Azure Monitor in Azure SRE Agent: Autonomous Alert Investigation and Intelligent Merging

Azure Monitor is great at telling you something is wrong. But once the alert fires, the real work begins — someone has to open the portal, triage it, dig into logs, and figure out what happened. That takes time. And while they're investigating, the same alert keeps firing every few minutes, stacking up duplicates of a problem that's already being looked at.

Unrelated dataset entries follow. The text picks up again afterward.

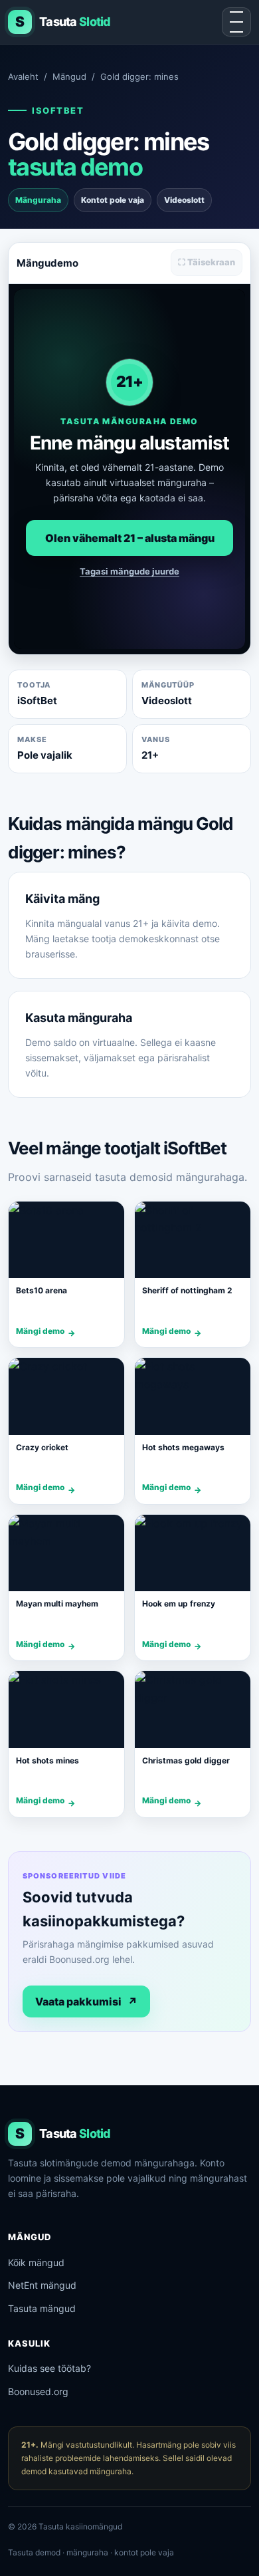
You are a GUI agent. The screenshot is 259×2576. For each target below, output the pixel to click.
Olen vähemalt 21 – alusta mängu (130, 538)
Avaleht (23, 76)
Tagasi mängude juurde (129, 571)
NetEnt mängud (42, 2285)
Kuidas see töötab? (49, 2368)
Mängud (69, 76)
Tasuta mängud (42, 2308)
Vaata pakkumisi (86, 2001)
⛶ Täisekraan (206, 262)
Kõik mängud (36, 2262)
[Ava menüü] (236, 22)
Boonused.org (38, 2391)
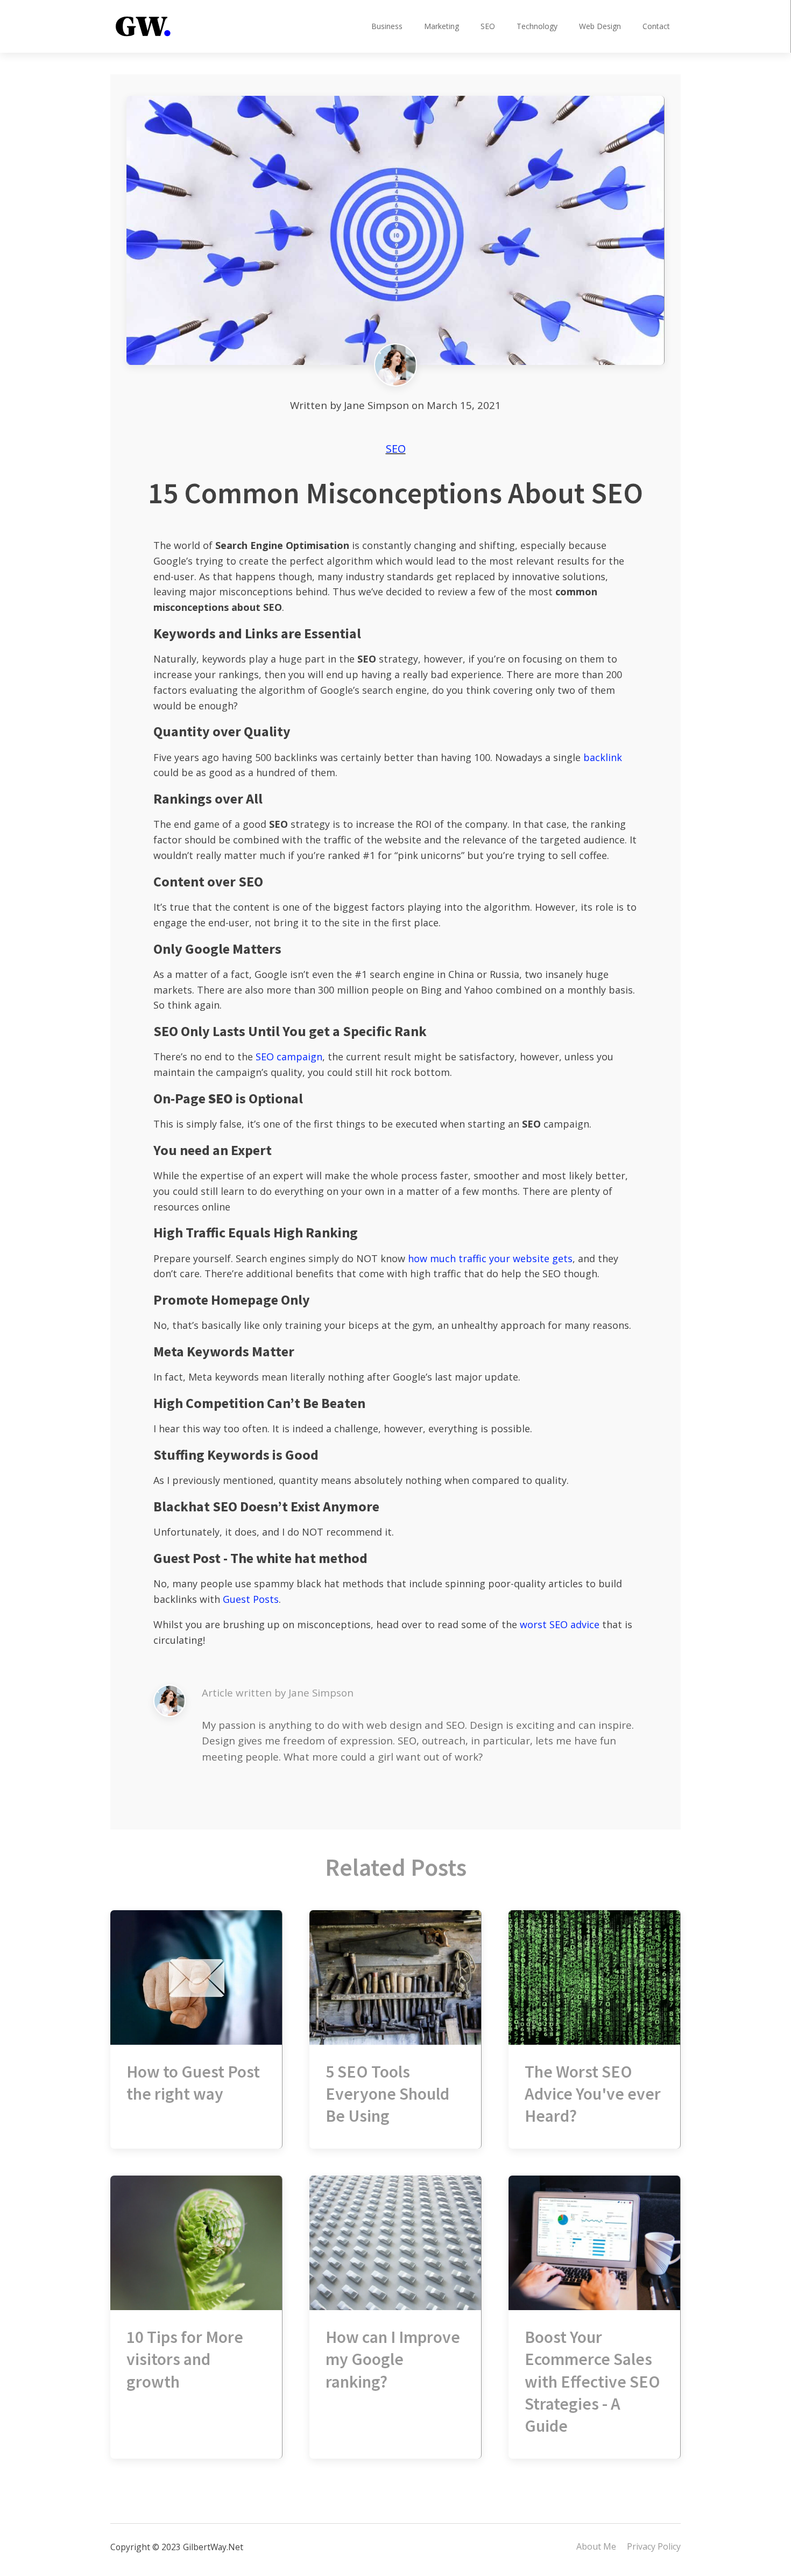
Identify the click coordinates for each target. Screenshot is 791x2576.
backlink (602, 757)
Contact (656, 26)
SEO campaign (289, 1056)
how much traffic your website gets (490, 1258)
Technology (537, 26)
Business (386, 26)
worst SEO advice (559, 1624)
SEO (488, 26)
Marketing (441, 26)
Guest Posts (251, 1599)
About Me (596, 2546)
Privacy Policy (654, 2546)
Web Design (600, 26)
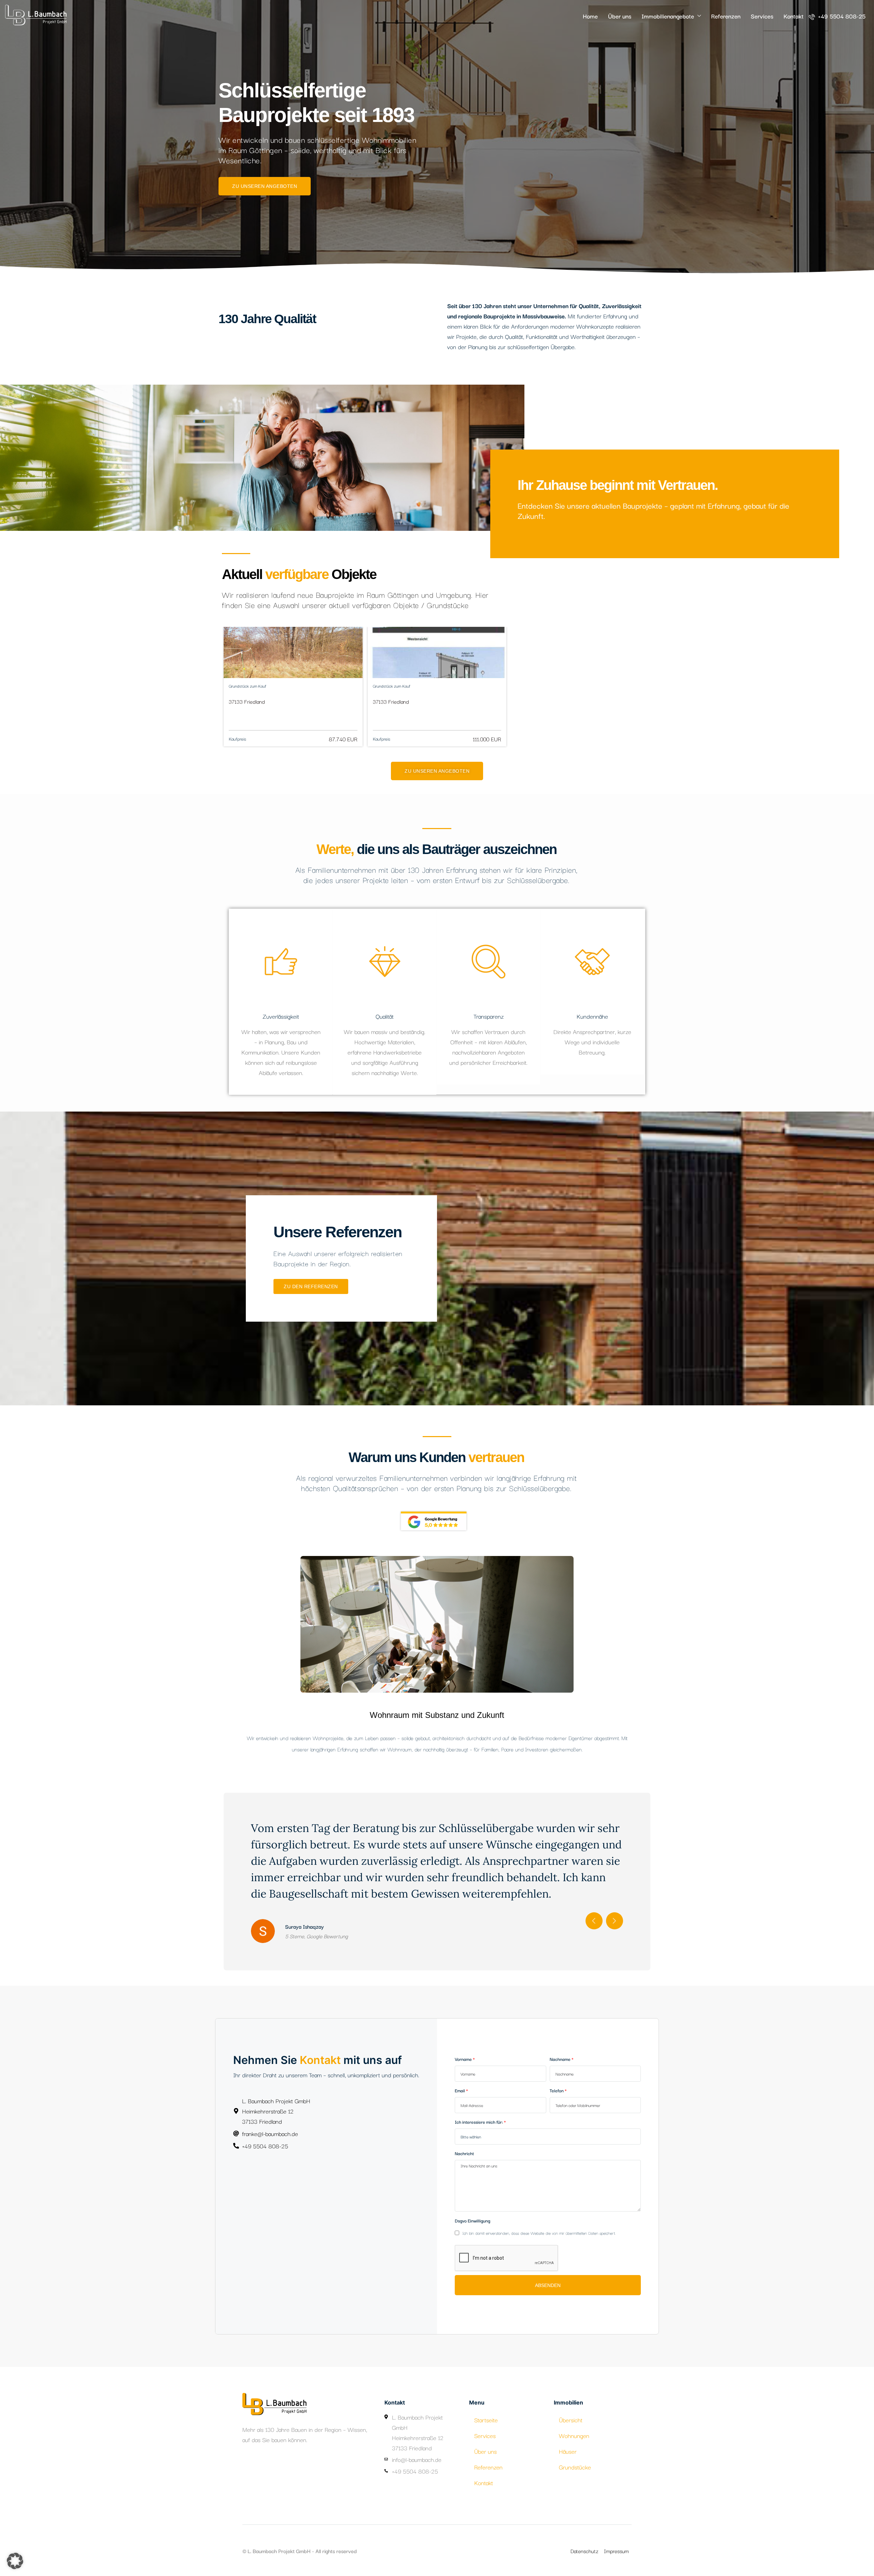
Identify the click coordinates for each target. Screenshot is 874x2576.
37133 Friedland (247, 701)
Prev (594, 1920)
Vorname (463, 2058)
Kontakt (794, 15)
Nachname (560, 2058)
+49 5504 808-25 (840, 15)
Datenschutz (584, 2551)
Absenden (548, 2285)
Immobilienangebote (668, 15)
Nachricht (464, 2153)
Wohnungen (574, 2435)
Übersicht (570, 2419)
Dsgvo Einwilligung (472, 2220)
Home (590, 15)
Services (762, 15)
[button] (15, 2561)
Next (614, 1920)
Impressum (616, 2551)
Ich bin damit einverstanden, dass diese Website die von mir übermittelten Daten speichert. (538, 2233)
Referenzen (726, 15)
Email (460, 2090)
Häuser (568, 2451)
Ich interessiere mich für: (479, 2121)
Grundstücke (575, 2466)
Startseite (486, 2419)
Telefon (557, 2090)
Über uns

This is exactly what Azure SRE Agent's Azure Monitor integration addresses. The agent picks up alerts as they fire, investigates autonomously, and remediates when it can — all without waiting for a human to get involved. And when that same alert fires again while the investigation is still underway, the agent merges it into the existing thread rather than creating a new one.

In this blog, we'll walk through the full Azure Monitor experience in SRE Agent with a live AKS + Redis scenario — how alerts get picked up, what the agent does with them, how merging handles the noise, and why one often-overlooked setting (auto-resolve) makes a bigger difference than you'd expect.

Key Takeaways

1. Set up Incident Response Plans to scope which alerts the agent handles — filter by severity, title patterns, and resource type. Start with review mode, then promote to autonomous once you trust the agent's behavior for that failure pattern.
2. Recurring alerts merge into one thread automatically — when the same alert rule fires repeatedly, the agent merges subsequent firings into the existing investigation instead of creating duplicates.
3. Turn auto-resolve OFF for persistent failures (bad credentials, misconfigurations, resource exhaustion) so all firings merge into one thread. Turn it ON for transient issues (traffic spikes, brief timeouts) so each gets a fresh investigation.
4. Design alert rules around failure categories, not components — one alert rule = one investigation thread. Structure rules by symptom (Redis errors, HTTP errors, pod health) to give the agent focused, non-overlapping threads.
5. Attach Custom Response Plans for specialized handling — route specific alert patterns to custom-agents with custom instructions, tools, and runbooks.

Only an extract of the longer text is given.